I see good reviews online 
BookBaby Reviews | Customer Service Reviews of BookBaby | bookbaby.com

Good luck! It's


----------



## TheCatholicCrow (Nov 17, 2016)

Bobby Watson said:


> Good luck! It's



WHAT IS IT?!? The suspense is killing me.


----------



## skip.knox (Nov 17, 2016)

TheCatholicCrow said:


> WHAT IS IT?!? The suspense is killing me.



It's ... Monty Python's Flying Circus!

But BookBaby does have a good rep. They on my short list for my WIP. Which is getting dangerously near completion. You may want to stock up on food and water.


----------



## Bobby Watson (Nov 17, 2016)

Haha. Oops! It's (brace yourself) soooo much fun to finally get your book out there. It's like delivering your first child!!


----------



## Guy (Nov 17, 2016)

Thanks. They're tempting because they address my Achilles' heal - promotions. I cannot overstate how much I suck at it and how little sense it makes to me, so the idea of having someone to do that has enormous appeal. Unfortunately, my other issue is extremely limited budget, so it comes down to pay Book Baby to publish and have access to their promotional resources, or publish for free through Amazon and Smashwords and pay for promotional services.


----------



## Chessie (Nov 18, 2016)

Guy, may I ask if this is your only book or if you have a backlist? If this is a new release and you already have a backlist of some sort, then promotion would likely be your better option. Are you in KU or wide? If in KU, then you can use your free days and free promotion in addition like BK Nights, Freebooksy, etc. 

If it's just a single book, do you have a mailing list? I have some author friends doing well on InstaFreebie although I haven't checked them out just yet. I hear really good things about that service. There is a 30 day free option and I believe the cost is around $20 a month but you can't be in KU. 

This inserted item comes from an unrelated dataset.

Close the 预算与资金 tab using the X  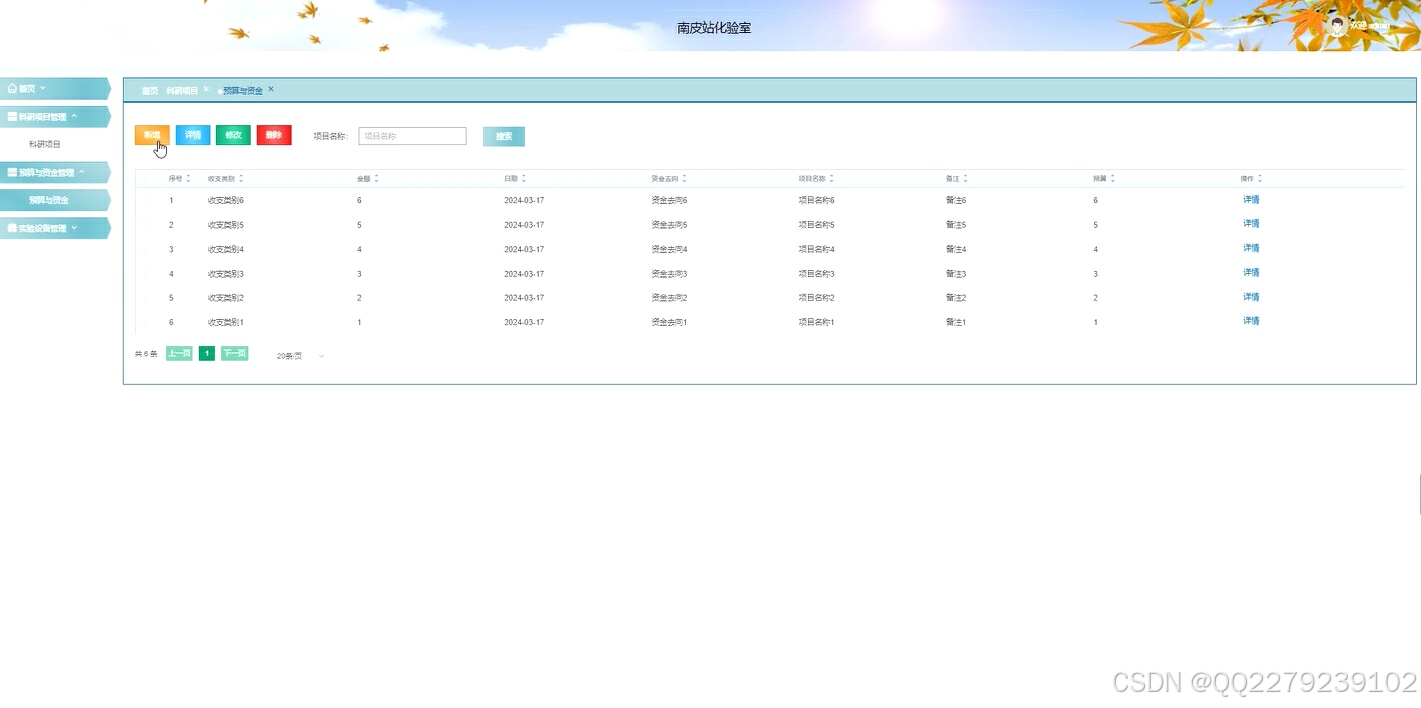pos(269,88)
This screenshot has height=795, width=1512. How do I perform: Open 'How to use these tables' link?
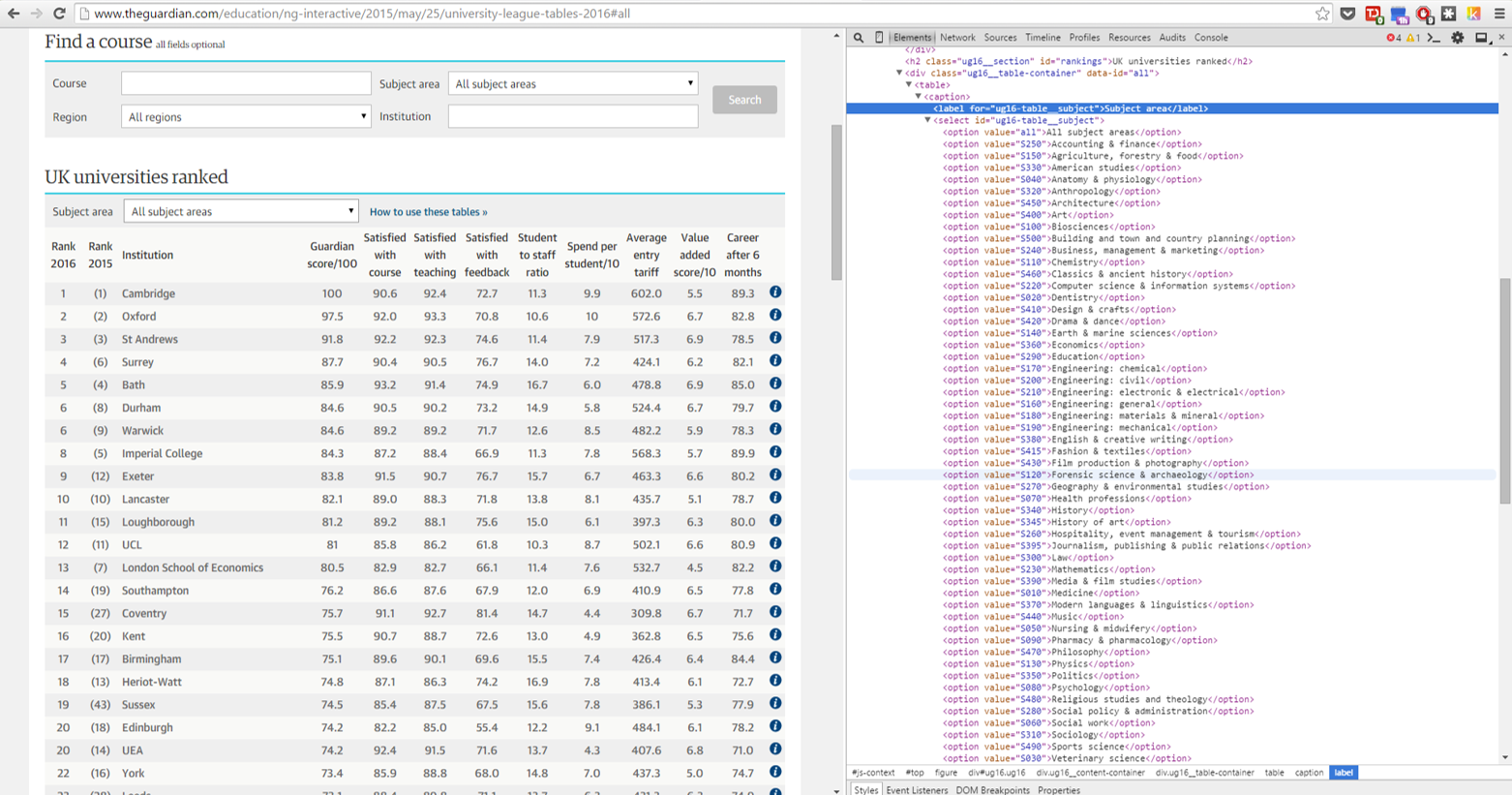pos(428,212)
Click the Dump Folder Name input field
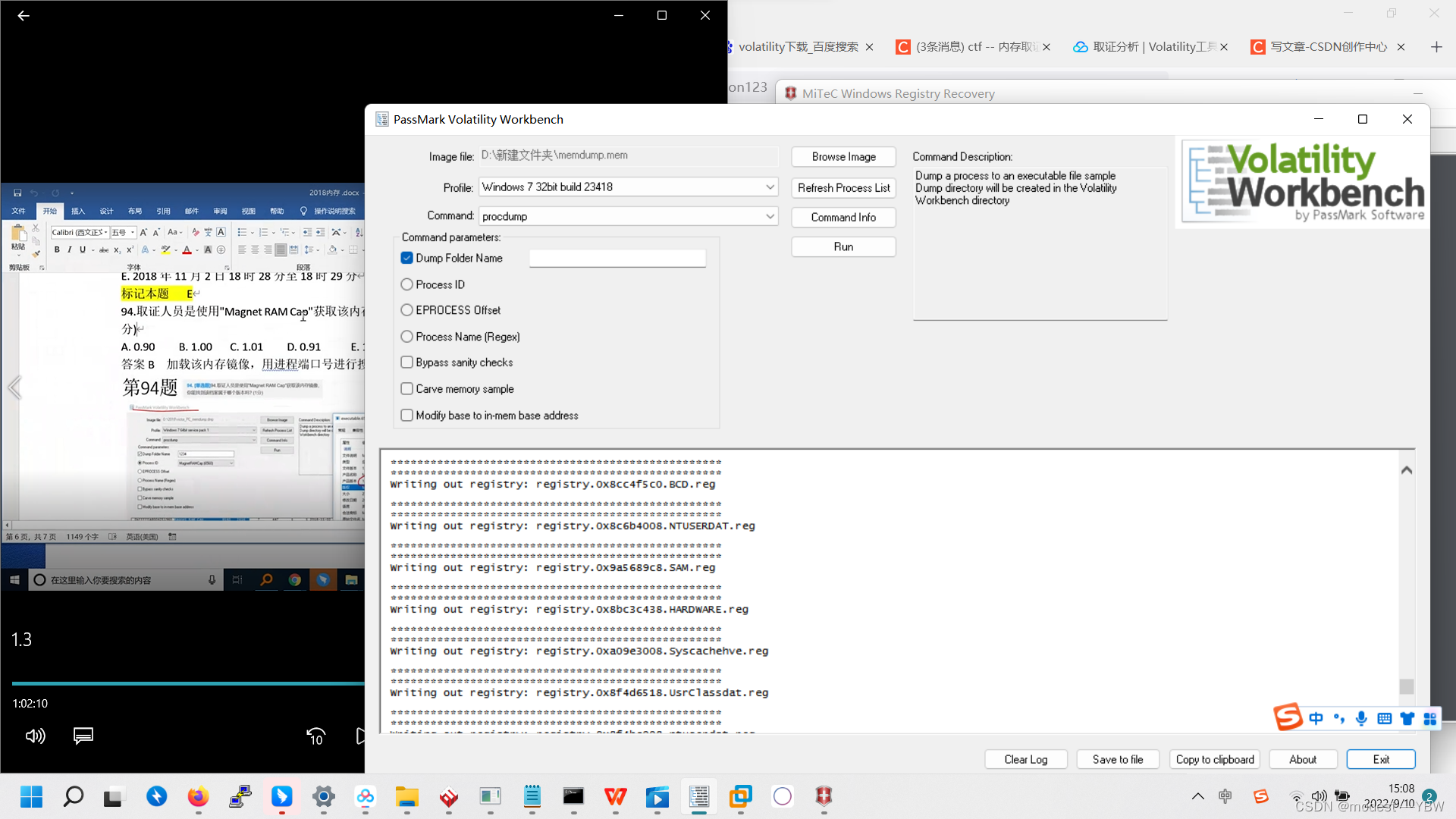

Another option might be to wait until you're closer to releasing the second book before publishing the first one, using the 2nd book as a booster. There are several options that won't cost you like Bookbaby. Check out Chris Fox's marketing books and Kboards. Great sources of information for Indies there.


----------



## Guy (Nov 19, 2016)

This would be my second. I've pretty much come to the same conclusion you have, Chesterama. I was just looking at options and kicking some ideas around and wanted to collate whatever data I could. Don't think I'll go with Book Baby.


----------



## Guy (Nov 19, 2016)

And thanks for those sources. I didn't know about those.


----------



## Chessie (Nov 19, 2016)

Guy said:


> This would be my second. I've pretty much come to the same conclusion you have, Chesterama. I was just looking at options and kicking some ideas around and wanted to collate whatever data I could. Don't think I'll go with Book Baby.



I belong to an awesome Indie group on Facebook that's been very helpful and supportive. If you're interested, PM so I can send you the link.


----------